What you have to do>
Would you transcribe the line containing "Denegar (289, 1403)" and every line after it, through the end of the records below, exactly and with nothing else?

Records from a collection>
━━━━━━━━━━

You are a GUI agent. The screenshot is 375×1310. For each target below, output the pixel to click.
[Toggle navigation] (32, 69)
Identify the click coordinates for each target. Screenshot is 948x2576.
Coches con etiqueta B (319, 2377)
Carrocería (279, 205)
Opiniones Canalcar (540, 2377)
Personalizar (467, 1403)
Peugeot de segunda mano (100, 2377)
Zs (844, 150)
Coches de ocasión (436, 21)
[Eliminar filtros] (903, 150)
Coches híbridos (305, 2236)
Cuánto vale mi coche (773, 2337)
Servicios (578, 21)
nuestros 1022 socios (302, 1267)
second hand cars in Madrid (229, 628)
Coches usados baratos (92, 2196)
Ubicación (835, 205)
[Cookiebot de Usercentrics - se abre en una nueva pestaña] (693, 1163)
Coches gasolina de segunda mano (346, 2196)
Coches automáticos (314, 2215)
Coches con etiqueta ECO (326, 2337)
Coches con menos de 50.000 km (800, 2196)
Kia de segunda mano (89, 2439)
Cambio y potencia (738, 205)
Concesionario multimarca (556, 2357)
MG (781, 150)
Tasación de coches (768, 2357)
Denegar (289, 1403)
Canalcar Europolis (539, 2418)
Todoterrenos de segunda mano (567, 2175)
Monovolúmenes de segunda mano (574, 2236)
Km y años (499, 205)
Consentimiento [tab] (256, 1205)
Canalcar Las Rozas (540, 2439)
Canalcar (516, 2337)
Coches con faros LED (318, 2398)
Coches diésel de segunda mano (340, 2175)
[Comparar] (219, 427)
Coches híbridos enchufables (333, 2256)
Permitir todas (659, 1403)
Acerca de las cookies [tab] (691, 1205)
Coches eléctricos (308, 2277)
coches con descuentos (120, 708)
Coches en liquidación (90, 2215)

━━━━━━━━━━

Answer for this exercise>
Denegar (289, 1403)
Canalcar Europolis (539, 2418)
Todoterrenos de segunda mano (567, 2175)
Monovolúmenes de segunda mano (574, 2236)
Km y años (499, 205)
Consentimiento [tab] (256, 1205)
Canalcar Las Rozas (540, 2439)
Canalcar (516, 2337)
Coches con faros LED (318, 2398)
Coches diésel de segunda mano (340, 2175)
[Comparar] (219, 427)
Coches híbridos enchufables (333, 2256)
Permitir todas (659, 1403)
Acerca de las cookies [tab] (691, 1205)
Coches eléctricos (308, 2277)
coches con descuentos (120, 708)
Coches en liquidación (90, 2215)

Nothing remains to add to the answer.